> [Written request]:
Answer these questions using the text about the size of the Supreme Court.
1. What common term does the text say has developed for one Justice making the difference?
2. What are the lowest and highest numbers of Justices the Court has had?
3. How many people may sit on a petit jury, according to the text?

> [Text provided]:
┄┄┄┄┄┄┄┄┄┄
To live by one man's will, became the cause of all men's misery. – Richard Hooker

A nation subject to the whims of one person is the evil from which our Founders were trying to save us. Yet we've accepted this deformation of our republic so completely that we've developed a common term for it: "swing vote." One Supreme Court Justice can make the difference between, say, the federal government supporting the institution of marriage or inventing a sham version of it. This isn't the only problem with our lawless Supreme Court, but it's one with an easy and simple solution.

We need more Supreme Court Justices.

There's no legal, rational or historical reason for the Supreme Court to consist of nine Justices, as it happens to do now. The complement has been as low as five, and as high as ten. If you're accused of stealing a pack of chewing gum, you may be tried by a petit ("small") jury of twelve folks. But if you're in the class of "all unborn citizens present and future," a mere nine mortals will be sufficient to dispatch your rights. I mean, to dispose of your life. Oops, uh, to decide your case. This is clearly not "fair," to use one of the barbarians' favorite words, nor is it proportional or right.

When the government prints money, it reduces the purchasing power of each individual dollar bill. Well, it's time to mint some Justices.

How many is enough?
┄┄┄┄┄┄┄┄┄┄
> [Data]:

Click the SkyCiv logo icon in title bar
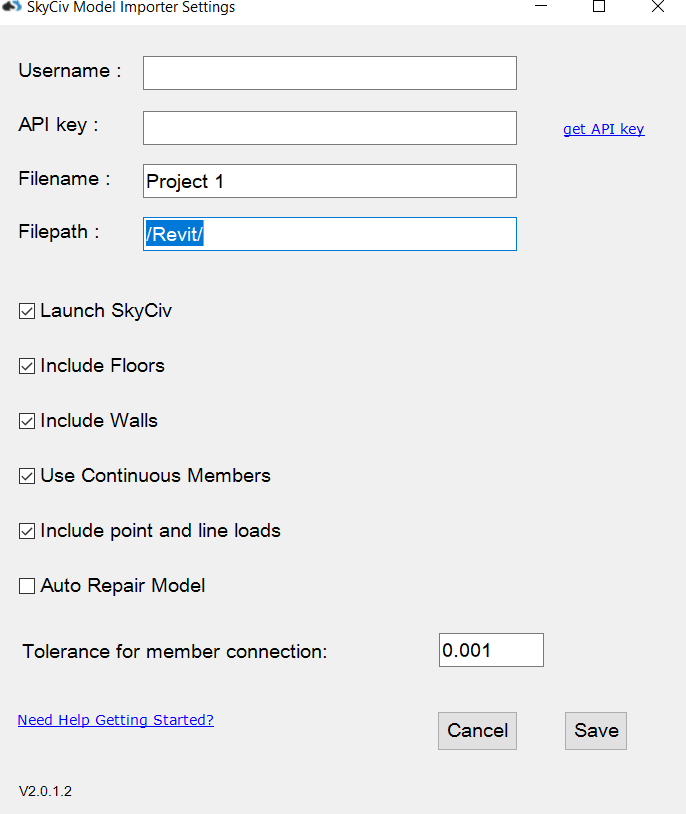The height and width of the screenshot is (814, 686). click(x=12, y=7)
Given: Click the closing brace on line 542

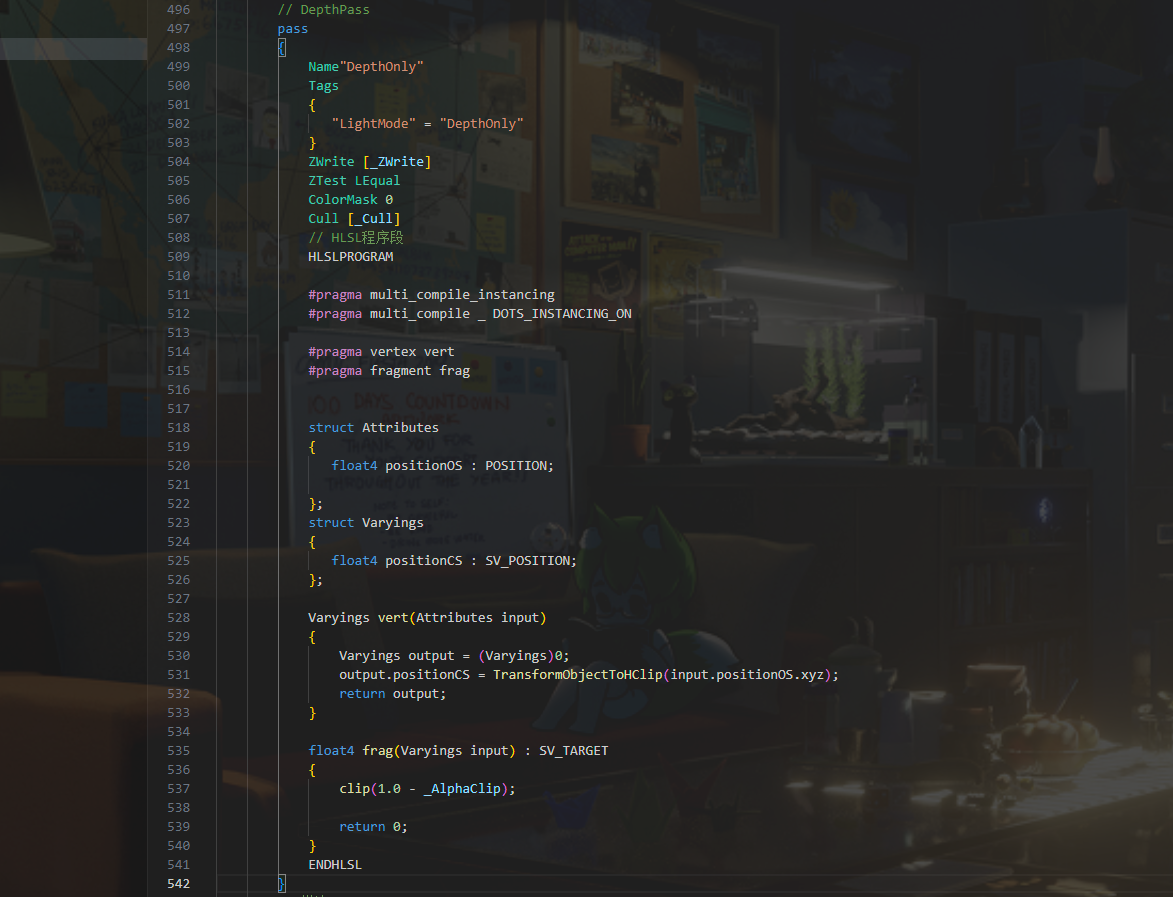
┄┄┄┄┄┄┄┄┄┄
> [Exercise answer]:
1. "Swing vote."
2. Five and ten.
3. Twelve.